Sir Andrew in Our Bosom: 
Memories of Adoration
Written by Elizabeth Brunner, 1997, 
for English 431 at Cal Poly under Professor Steven Marx

       Painted from the rich palette of Rembrandt and glossed by the moment when alcohol turns despondent, Sir Toby and Sir Andrew watch scheming Maria's retreating figure.  Ruddy-faced Toby praises this beagle of a wench and boasts of her adoration. Andrew responds with a faint noise, trapped between a sigh and a laugh.  Andrew pauses, face slightly downturned, and the scene pauses with him. A gentle frown, a wistful "Oh," the stuttered repetition of "I" and then finally the line: "I was adored once too" (II.iv.181). 
      These words drawl slowly, accompanied by the shifting wrinkles of Andrew's Pekinese face in bare emotion. Toby ignores the needed tenderness and presses for more money instead.  But my attention remains immersed in Sir Andrew Aguecheek's expression of vulnerability and past-tense hopes.  In the 1980 BBC production of Twelfth Night, director John Gorrie emphasizes this single line through careful pacing and choreographed facial expressions -- a choice which parallels my own fascination with Andrew's simple declaration. 
      Similarly, Virginia Woolf praises Andrew's five-word line: "We feel that we hold him in the hollow of our hands; a novelist would have taken three volumes to bring us to that pitch of intimacy" (80).  I share her sense of cradling Andrew, comforting him with the warmth of maternal hands or embracing him to my bosom, whispering false encouragement that he might be adored yet again in the future.  And by extending this sympathy, I comfort myself. 

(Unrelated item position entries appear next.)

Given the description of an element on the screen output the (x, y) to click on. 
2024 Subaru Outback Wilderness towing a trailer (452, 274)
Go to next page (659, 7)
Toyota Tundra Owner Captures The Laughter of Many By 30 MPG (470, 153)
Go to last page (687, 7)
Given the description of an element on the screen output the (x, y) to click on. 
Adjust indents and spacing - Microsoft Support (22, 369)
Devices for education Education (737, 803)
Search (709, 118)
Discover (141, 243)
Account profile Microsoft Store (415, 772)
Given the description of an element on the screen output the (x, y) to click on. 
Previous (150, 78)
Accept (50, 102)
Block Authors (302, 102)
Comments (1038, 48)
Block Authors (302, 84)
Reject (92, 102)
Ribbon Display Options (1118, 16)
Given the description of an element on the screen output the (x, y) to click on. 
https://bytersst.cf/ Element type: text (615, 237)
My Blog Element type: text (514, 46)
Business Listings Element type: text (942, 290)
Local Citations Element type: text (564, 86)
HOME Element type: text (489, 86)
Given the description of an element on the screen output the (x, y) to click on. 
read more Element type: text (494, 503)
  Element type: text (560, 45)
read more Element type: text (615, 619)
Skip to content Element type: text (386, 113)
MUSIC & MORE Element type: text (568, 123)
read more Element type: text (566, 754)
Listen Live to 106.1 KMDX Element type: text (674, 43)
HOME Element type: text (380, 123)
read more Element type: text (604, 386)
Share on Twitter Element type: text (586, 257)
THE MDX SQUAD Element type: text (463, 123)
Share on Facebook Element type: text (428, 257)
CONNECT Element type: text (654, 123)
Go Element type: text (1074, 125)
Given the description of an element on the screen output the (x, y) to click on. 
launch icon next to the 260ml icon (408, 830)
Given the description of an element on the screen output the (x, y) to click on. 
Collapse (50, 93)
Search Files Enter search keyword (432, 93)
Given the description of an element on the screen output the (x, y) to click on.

       Sir Andrew's words trigger fears that our own prime has long since faded, that our most love-worthy self lingers decades back, and that our accomplishments fail to meet our once foreseen promise.  Shakespeare uses awkward, bumbling Andrew to voice the dread often lurking beneath surfaces.  When I stand at the mirror, inspecting clothes which no longer fit, my thoughts roam to "I was thin once."  When the College Composition student complains that high school teachers never marked failing grades  on her essays, she means "I was smart once."   When Valentine's Day finds us alone with some inane television show, we remember "I was courted once."  But comparisons to past glories must not be spoken aloud; the present suffers too much when weighed against what once was and what might have been. 
      Hearing Andrew voice such a sad claim makes us uncomfortable.  Critic Harry Levin squirms, suspecting that the pampered fool will launch into some "namby-pamby case history" about long-lost love (165).  J.B. Priestly explains that we each own "a little Sir Andrew Aguecheek" hidden in our subconscious, "giggling and gaping, now strutting and now cowering, pluming himself monstrously at one word and being hurled into a fit of depression by the next"  (12).  Bringing this internal troll to stage center for public mockery exposes our private -- and likely foolish -- nostalgic longings.  In fact, scholar Leslie Hotson offers an etymological connection between adoration and foolishness.  Renaissance courtiers used the phrase "to dor someone" or "to give someone the dor" as "slang for the jest," associated with the Dutch word for fool, een door (100).  Hotson discovers the pun in Sir Andrew's line: "I was a-dor'd once too" (100).  No, we cry back to Andrew, you continue to be dor'd.  Although universal, your aches and doubts become foolish when so visible.
      To place "adoration" in the past tense requires scooping greedy fingers into our hearts, straining out remembered scorn or malice, and plucking forth near-buried fondness. Such bloody self-examination makes us cling to the era of feeling beloved, even while we remain painfully aware that the unloved months outnumber. 
Works Cited
Hotson, Leslie.  "Illyria for Whitehall."  The First Night of Twelfth Night.  1957.  Rpt. in Twelfth Night: Critical Essays.  Ed. Stanley Wells.  New York: Garland, 1986.  89-105.
Levin, Harry.  "The Underplot of Twelfth Night."  Shakespeare and the Revolution of the Times. Oxford: 1976.  Rpt. in Twelfth Night: Critical Essays.  Ed. Stanley Wells.  New York: Garland, 1986.  161-9.
Priestly, J.B.  "The Illyrians."   The English Comic Characters.  1925. Rpt. in Twelfth Night: Critical Essays.  Ed. Stanley Wells.  New York: Garland, 1986.  1-16.
Woolf, Virginia.  "Twelfth Night at the Old Vic."  Collected Essays.  1966.  Rpt. in Twelfth Night: Critical Essays.  Ed. Stanley Wells.  New York: Garland, 1986.  79-82.